This section includes methods of manipulating your opponents to get them to change their actions, and methods of deceiving them about the value of your hand. Many of these maneuvers are quite weak and should only rarely (if ever) be performed. Although none of them are cheating, some of them could be considered morally questionable, or angle-shooting. Even if you believe some of these maneuvers are immoral or not worth using yourself, it pays to be aware of them so you can recognize when they are being used against you.


By telegraphing an intended action (calling, folding, or raising) you might influence other players’ actions.

Sometimes there are situations in multi-way pots where you can make your intentions known to your opponents in order to influence how things happen. Sometimes this can be for the sake of winning a pot; other times it can be just to gather information. Three examples:

1. A three-way pot. It’s the river. You’re last to act. The first player bets and you are fairly confident he’s bluffing. You think the player who is second-to-act has a better hand than you, so you’d like him to fold so you can call or raise. To help accomplish this, you start to subtly stack chips as if you’re planning on getting involved in the pot.

2. A three-way pot. It’s the river. You’re last to act. The first player bets and you know you are not calling. You’d like to influence the middle player to call so that you can see the first player’s hand. To help accomplish this, you act as if you’re going to fold.

3. Pre-flop in a limit Hold’em game. You have pocket Aces on the button. It’s a very loose game and you’d like to reduce the number of opponents entering the pot in front of you. To help accomplish this, you prematurely hold out enough chips for a raise.

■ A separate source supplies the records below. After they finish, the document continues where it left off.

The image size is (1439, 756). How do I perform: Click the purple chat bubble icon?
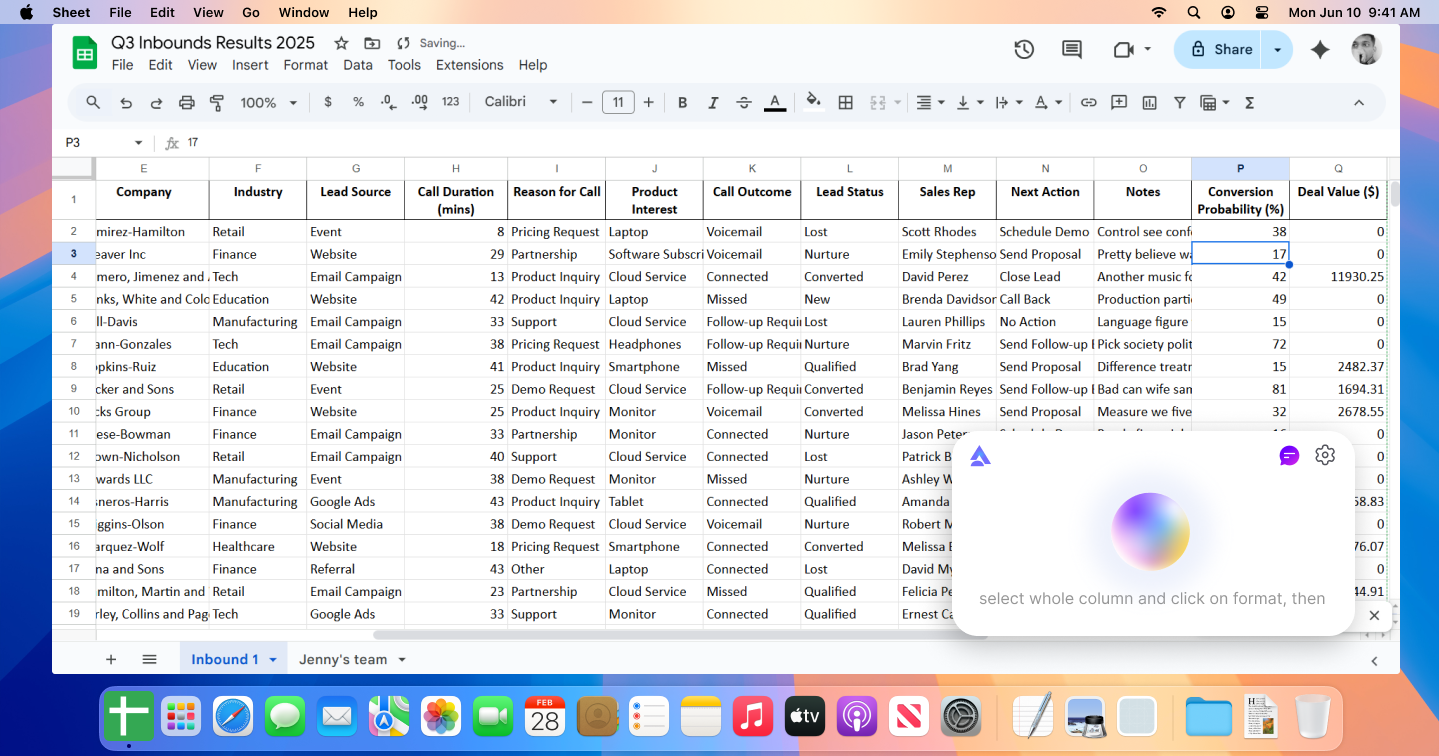click(x=1289, y=456)
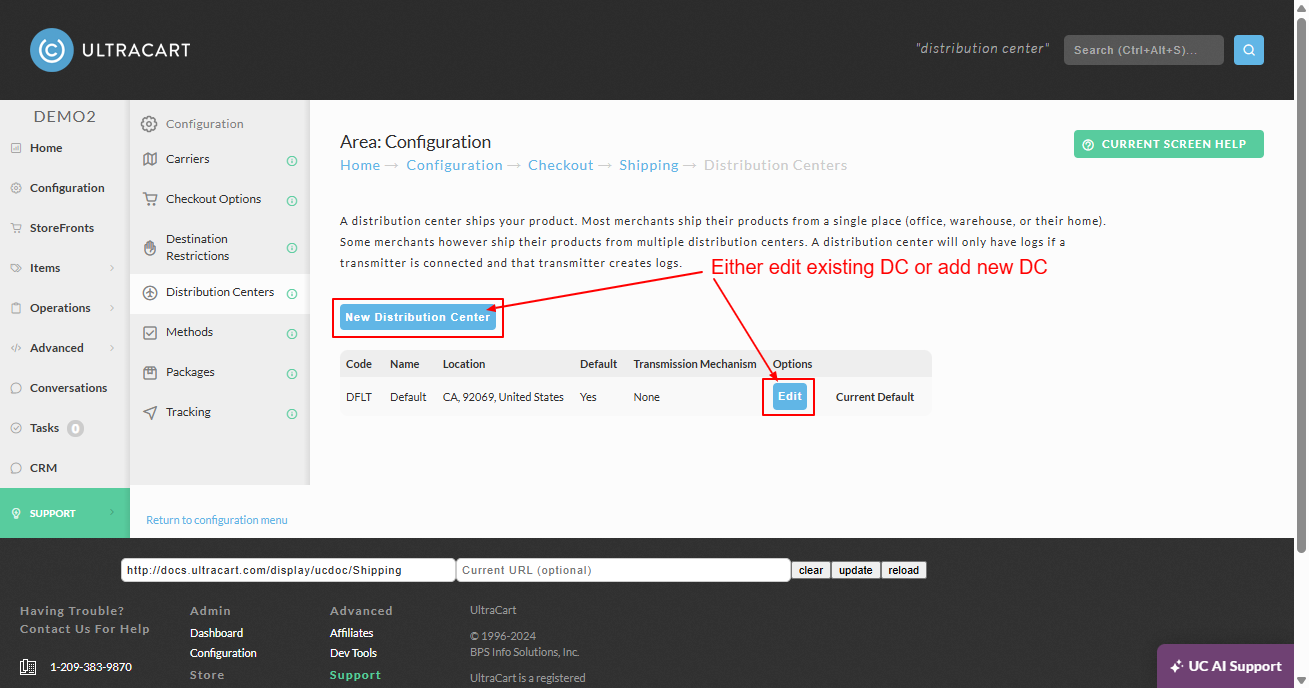The width and height of the screenshot is (1309, 688).
Task: Click the Destination Restrictions icon
Action: point(150,247)
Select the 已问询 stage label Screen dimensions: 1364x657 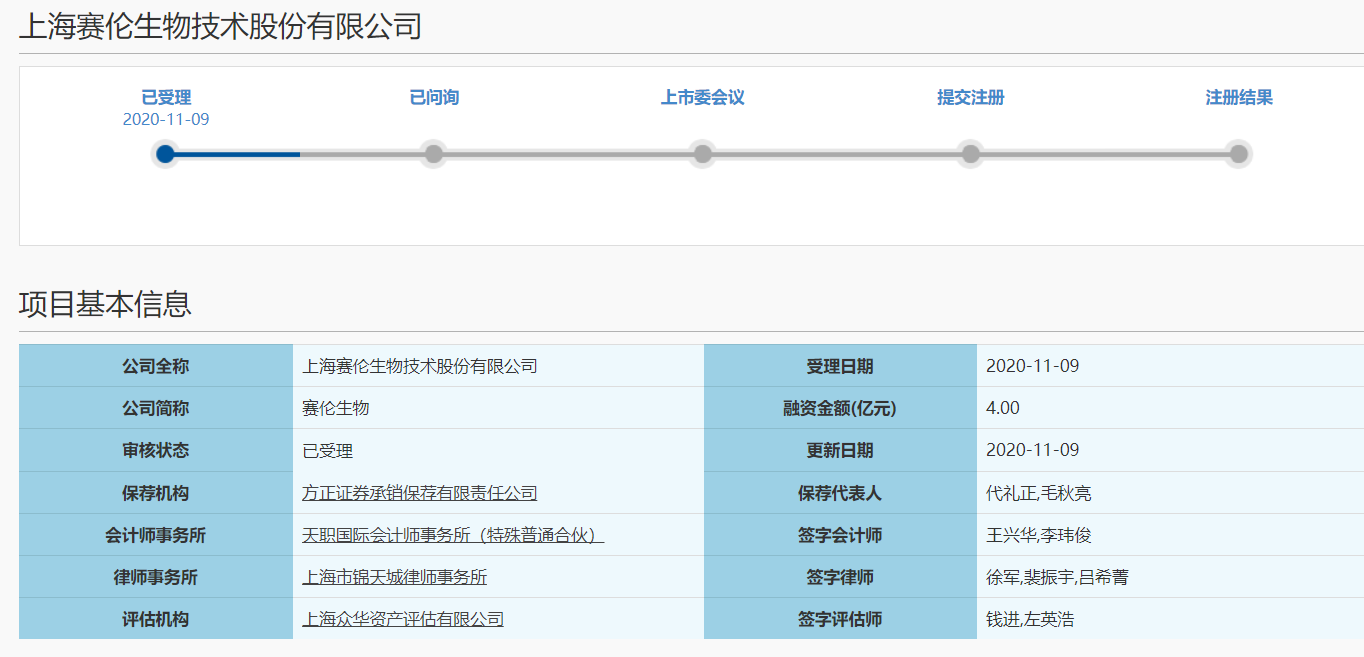[434, 98]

These are “truthful” tells; in #1 and #2, you are actually telegraphing what you will really do (provided the middle player obliges). In #3, you are telling the players in front of you that they can expect a raise.

In the situation in #1, when the first player bets, you start to gather your chips together as if you’re going to call. This will usually serve to notify the middle player that you plan on calling. The reason this usually works, and the second player will believe you intend to at least call, is that you usually don’t have a reason to lie in this spot. If you’re going to fold, there’s not much point in pretending that you’re going to call or raise (so the second player might think).

The second reason this works is because it’s basically truthful—you really do intend to call (or bluff- raise), provided the second player folds. If other players have seen you perform this maneuver in the past, they may remember that it is a truthful tell and it will get more respect. Of course, if the second player calls, you can give an act of reconsidering your bet for a little while, as if you were going to call, but now you’ve got to think about it.

There is nothing wrong with having a truthful mannerism that announces what you really are going to do, provided you are fairly confident you know what the effects will be. And truthful feints like this one are much more capable of long-term use, unlike obviously false moves like acting like you’re going to call when heads-up and then folding to a bet.

These three players are in the pot together. The player on the left has bet. The player on the right is increasing the chances that the middle player calls by telegraphing her intention to fold.

In #2, you are purposefully performing the indicating-a-fold tell. When the first player bets, you hold your cards as if you’re about to muck them. As long as you’re not doing this very often, most players will tend to take you at your word, just because it isn’t often you see people be deceptive and act like they’re going to fold and then raise. And if you perform this tell in spots where you actually do fold, it is even more believable.

Your opponents might think, “Oh, he’s indicating a fold again; what a sucker.” It can be okay to let them think that if you’re only doing it when it’s to your benefit. And of course you’re not always indicating a fold every time you intend to fold, only when you have a reason to telegraph it.

The first two maneuvers are most useful on the last round of betting, when your actions are more likely to be seen as the genuine results of end-of-hand frustration (which is more likely to be truthfully shown in a multi-way pot).

Also keep in mind you should keep these indicating-your-action moves subtle. I’m assuming you’re playing against fairly observant players who will pick up on subtle indicators. If you make it too obvious, like getting ready to stick your cards in the muck, or stacking your chips up for an obvious call, your opponents may draw attention to your bad manners, or think you’re possibly colluding with another player (which, in an indirect way, you kind of are).

In the situation in #3, you are indicating a truthful raise. I’m sure you’ve played in very loose fixed- limit Hold’em games; the kind where there are regularly 6 people to the flop, and it’s impossible to put anyone on any hand post-flop. Indicating your intention to raise pre-flop can be effective in cutting down the number of players who enter the pot.

By stacking up the chips for a raise and holding them conspicuously near the betting line or out in front of you, you let people know what your intentions are. You might even announce “raise” loudly, out-of-turn, in order to achieve the same effect. Unsubtle, yes, but it works in achieving that specific goal.

A move like this might seem weak because you’re giving away information. And if you’re playing with very good players, then I would recommend never doing such a thing. But when you’re playing with mediocre players, and the action is really loose, there’s not much downside to this maneuver. As poker players, we naturally rebel at actions that seem to give information away. But if an honest indication of what you’re intending to do accomplishes something beneficial for you, there’s not much argument against using it.